Jurgen Klopp ordered Liverpool’s fans to bring the noise and give Arsenal a “proper Anfield experience” at the place where their nerve has so often failed them in past.
Arsenal have not won at Anfield since September 2012 and visits into this hothouse atmosphere are always used as a gauge for the Gunners’ title-winning temperament and credentials – or lack of them.
It was in April, with Arsenal were cruising at 2-0, that Granit Xhaka unwisely infuriated Liverpool fans in a spat with Trent Alexander-Arnold, firing up Anfield to the extent that Mikel Arteta’s side ended up so ragged that they were fortunate to escape with a draw.
This was the moment the rot set in last season, the start of the late collapse that eventually saw the long-time leaders overhauled by eventual champions Manchester City.
The same litmus test was being prepared here, especially after Klopp took it upon himself to criticise the Anfield atmosphere after Liverpool thrashed West Ham United 5-1 in the Carabao Cup quarter-final in midweek.
To many observers, including this one, it appeared to be a rather confected ‘criticism’ specifically designed to whip Liverpool’s fans into a frenzy before Anfield’s biggest league game of the season against opponents who have cracked in this environment before.
Liverpool manager Klopp’s words worked on one level as Anfield was at full volume, raucous and hostile before kick-off, but if this was also a ploy designed to put Arsenal to the test, they passed in an impressive demonstration of their growing maturity.
Arsenal and Arteta would have loved to get the win that would not only have been three points but arguably the biggest psychological lift they could get. This did not happen and the final scoreline of 1-1 will suit the pursuing new Club World Cup champions Manchester City more than the two teams on show here.
City and Pep Guardiola would have been concerned that the victor here could steal a march while they celebrated their triumph in Saudi Arabia – but this was the result they would have wanted.
Liverpool, justifiably, will argue they had the better of the chances as substitute Harvey Elliott grazed the outside of a post in the second half and Alexander-Arnold wasted the best chance to win the game when he thrashed a finish against the bar late on.
They will also be puzzled how a clear handball by Arsenal captain Martin Odegaard in the first half was missed by the officials and VAR.
In the final reckoning, however, Arsenal will take a point with satisfaction despite having been pegged back by Mohamed Salah’s 29th-minute thunderbolt after defender Gabriel had headed Arsenal in front after only four minutes.
If we are using that old Anfield measure, then their performance here showed an Arsenal team more measured and mature than last season, tough to break down and with a stronger temperament when then going gets tough and the Kop’s decibels rise, as they did in the second half.
Liverpool had stellar performers in defenders Ibrahima Konate and Joe Gomez but two Arsenal standouts produced the best evidence that they are in good shape for another tilt at the title.

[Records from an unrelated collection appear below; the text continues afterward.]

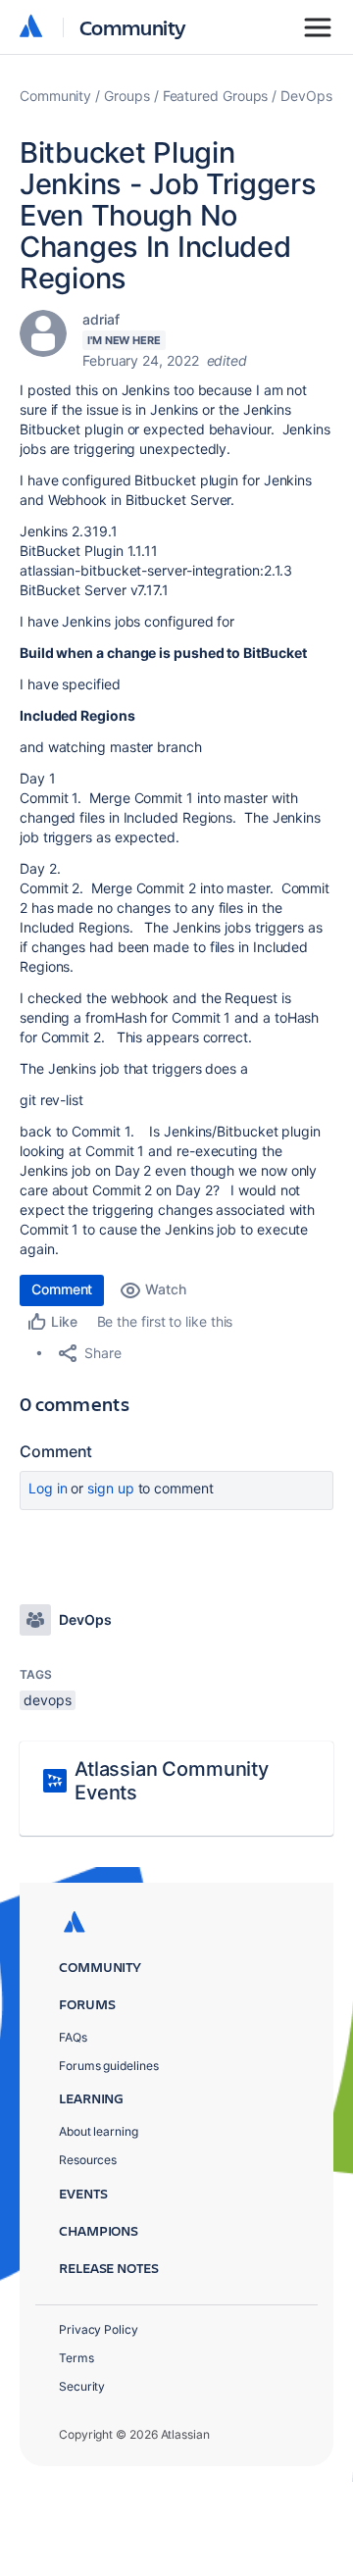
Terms (76, 2357)
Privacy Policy (98, 2329)
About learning (98, 2131)
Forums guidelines (109, 2065)
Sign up (110, 1488)
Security (82, 2386)
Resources (88, 2159)
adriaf (101, 319)
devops (48, 1700)
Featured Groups (216, 95)
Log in (48, 1488)
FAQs (73, 2037)
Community (132, 27)
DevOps (306, 95)
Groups (127, 95)
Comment (61, 1289)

Declan Rice was a guarantee of quality and influence, even at £105m when signed from West Ham United, and proved it again here from before the first whistle to the last.
Rice, it was, who delivered strong messages to his Arsenal team-mates in the pre-match huddle before producing the performance of a thoroughbred.
The midfielder’s game awareness was peerless, cleaning up danger, picking passes and acting as a constant source of guidance to his team-mates throughout. Rice barely wasted the ball and his presence acts as a source of calm, ideal on the occasions when the storm raged.
William Saliba took the honours along with him for a magnificent performance in defence but this was no rearguard action by Arsenal, whose clear intent was to win this game and they had it under control until Salah’s brilliant finish from Alexander-Arnold’s raking pass. Yes, they had to suffer but this was not a timid performance. Arsenal were brave and willing to attack when the chance presented itself.
There was no doubt who was happiest at the final whistle, even though the door has now been left ajar for City, who next play at Everton on 27 December.
Liverpool manager Klopp, despite his frustration, was equally impressed by Arsenal when he said: “Oh my God. How strong are they? The good news is we are good as well.”
And Klopp is not wrong, although he would have hoped for a better haul than two points from home games against Manchester United and the Gunners.
It is the first time Liverpool have two gone successive Premier League games at Anfield without winning since October 2021, but it is a testament to their character that they have recovered 19 points from losing positions in the title race this season, more than any other side. They have lost just one league game in 2023-24 despite falling behind in 10.
For Arsenal, this was a test in a wider context.
History shows this particular game is examined for flaws in the Gunners’ mental and footballing make-up. There were not too many on show here as they left Anfield with an important point and showed they will be right in the Premier League title race once more.